Higher borrowing costs could slow the housing recovery. If 30-year mortgage rates climbed to 6.5 percent from 4.5 percent, a borrower who can now afford the monthly payment on a $200,000 loan would only be able to take on about $160,000 of debt when buying a property, forcing down sale prices.

It would be “bad -- both for affordability and for consumer confidence,” said Jed Kolko, chief economist for Trulia Inc., an online property-listing service.

Banks would have to write down securities on their books that are losing value and face capital shortfalls, according to MIT’s Johnson.

“The government wouldn’t have the cash to rescue the banks this time either,” Johnson said.
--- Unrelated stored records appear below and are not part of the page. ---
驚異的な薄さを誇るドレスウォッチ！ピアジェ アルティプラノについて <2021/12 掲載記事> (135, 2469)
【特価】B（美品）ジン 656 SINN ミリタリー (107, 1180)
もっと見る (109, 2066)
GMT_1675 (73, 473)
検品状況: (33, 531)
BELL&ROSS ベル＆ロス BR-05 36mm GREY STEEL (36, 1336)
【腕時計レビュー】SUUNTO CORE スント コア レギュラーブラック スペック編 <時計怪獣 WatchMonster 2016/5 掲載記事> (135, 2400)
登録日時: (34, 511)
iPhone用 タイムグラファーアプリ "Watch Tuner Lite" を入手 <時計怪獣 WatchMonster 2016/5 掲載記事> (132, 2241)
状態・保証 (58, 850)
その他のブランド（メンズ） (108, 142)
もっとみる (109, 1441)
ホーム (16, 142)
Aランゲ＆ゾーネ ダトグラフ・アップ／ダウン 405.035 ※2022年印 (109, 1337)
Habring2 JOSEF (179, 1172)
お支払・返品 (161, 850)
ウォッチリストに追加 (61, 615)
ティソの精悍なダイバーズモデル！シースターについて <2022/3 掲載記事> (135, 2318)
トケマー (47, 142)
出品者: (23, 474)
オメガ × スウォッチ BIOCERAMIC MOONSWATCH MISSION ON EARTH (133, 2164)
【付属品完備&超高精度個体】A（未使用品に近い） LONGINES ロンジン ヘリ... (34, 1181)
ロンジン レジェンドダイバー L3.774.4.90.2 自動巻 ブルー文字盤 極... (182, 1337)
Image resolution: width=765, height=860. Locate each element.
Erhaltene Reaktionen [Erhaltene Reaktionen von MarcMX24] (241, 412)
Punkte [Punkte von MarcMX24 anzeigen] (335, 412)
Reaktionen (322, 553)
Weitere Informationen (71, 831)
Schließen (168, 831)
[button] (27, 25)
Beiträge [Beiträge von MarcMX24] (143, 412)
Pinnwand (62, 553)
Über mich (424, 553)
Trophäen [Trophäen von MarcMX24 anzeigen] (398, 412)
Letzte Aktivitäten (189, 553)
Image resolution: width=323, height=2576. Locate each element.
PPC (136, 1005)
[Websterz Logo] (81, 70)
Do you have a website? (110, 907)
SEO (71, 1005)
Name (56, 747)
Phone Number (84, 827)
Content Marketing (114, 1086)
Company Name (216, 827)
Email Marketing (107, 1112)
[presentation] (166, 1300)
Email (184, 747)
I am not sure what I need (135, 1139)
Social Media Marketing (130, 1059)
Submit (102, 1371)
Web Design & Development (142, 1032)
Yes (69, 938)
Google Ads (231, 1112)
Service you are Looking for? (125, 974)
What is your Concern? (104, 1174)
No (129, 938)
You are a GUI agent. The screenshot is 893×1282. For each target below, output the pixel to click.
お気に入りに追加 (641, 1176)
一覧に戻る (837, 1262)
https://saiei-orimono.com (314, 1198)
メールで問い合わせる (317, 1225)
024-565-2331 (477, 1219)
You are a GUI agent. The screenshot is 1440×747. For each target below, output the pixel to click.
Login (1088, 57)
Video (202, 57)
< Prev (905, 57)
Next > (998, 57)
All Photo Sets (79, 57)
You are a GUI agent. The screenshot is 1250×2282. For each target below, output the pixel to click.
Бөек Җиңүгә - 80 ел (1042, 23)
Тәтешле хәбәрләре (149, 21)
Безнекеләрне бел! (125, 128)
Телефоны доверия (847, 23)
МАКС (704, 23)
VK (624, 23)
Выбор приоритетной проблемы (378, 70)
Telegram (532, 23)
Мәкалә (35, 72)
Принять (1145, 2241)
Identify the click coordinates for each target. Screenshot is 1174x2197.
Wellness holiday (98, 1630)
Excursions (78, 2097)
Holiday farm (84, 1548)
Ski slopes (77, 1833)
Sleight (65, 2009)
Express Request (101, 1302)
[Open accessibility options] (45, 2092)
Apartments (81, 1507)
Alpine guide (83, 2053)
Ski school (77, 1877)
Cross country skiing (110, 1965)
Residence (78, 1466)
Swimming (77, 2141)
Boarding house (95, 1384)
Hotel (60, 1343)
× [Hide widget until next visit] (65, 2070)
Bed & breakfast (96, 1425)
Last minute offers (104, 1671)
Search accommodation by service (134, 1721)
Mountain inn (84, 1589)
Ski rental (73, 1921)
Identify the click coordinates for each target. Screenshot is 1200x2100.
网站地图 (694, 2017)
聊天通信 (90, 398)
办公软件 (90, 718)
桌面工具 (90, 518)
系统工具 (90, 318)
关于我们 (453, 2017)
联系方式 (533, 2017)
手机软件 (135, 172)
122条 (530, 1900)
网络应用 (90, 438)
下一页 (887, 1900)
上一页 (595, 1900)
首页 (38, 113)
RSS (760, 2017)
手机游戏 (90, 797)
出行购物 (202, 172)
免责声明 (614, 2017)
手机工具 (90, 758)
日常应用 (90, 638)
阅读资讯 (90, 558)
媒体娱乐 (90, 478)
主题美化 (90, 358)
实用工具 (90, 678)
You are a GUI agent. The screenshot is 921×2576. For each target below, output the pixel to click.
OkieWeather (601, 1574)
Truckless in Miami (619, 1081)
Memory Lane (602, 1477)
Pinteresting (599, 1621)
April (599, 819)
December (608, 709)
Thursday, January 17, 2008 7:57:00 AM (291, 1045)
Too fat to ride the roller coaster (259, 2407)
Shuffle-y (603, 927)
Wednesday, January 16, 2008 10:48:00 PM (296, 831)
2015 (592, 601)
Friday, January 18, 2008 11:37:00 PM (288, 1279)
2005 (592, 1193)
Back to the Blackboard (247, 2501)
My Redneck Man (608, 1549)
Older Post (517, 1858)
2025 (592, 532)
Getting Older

About half of the U.S. debt is held by foreign governments, central banks and other overseas investors, according to Treasury data. A default would throw those holdings into question as well as the dollar’s status as the world’s reserve currency, Johnson said. During the 2011 debt-ceiling scare, foreign investors shunned Treasury auctions for about three months, according to data compiled by JPMorgan.

China, Japan

China is the largest holder of U.S. Treasuries, with $1.3 trillion in July, according to Treasury data. Japan follows with $1.1 trillion.

Even if Treasury prices aren’t affected by a default, the damage in other markets could be devastating. U.S. stocks fell 7 percent in one day when Congress rejected the government’s bank- rescue package in 2008, before passing it a few days later.

The market shocks would be enough to tip the U.S. back into recession and drag the world economy down, according to Desmond Lachman, a fellow at the Washington-based American Enterprise Institute. The event could prove to be the trigger that reverses a weak and fragile recovery, said William Cunningham, head of credit portfolios for the investment arm of Columbus, Ohio-based Nationwide Mutual Insurance Co. Lehman’s collapse was a similar spark, he said.

“Is this the straw among other things that tips an economy without drivers of growth back down into a negative spiral?” Cunningham said.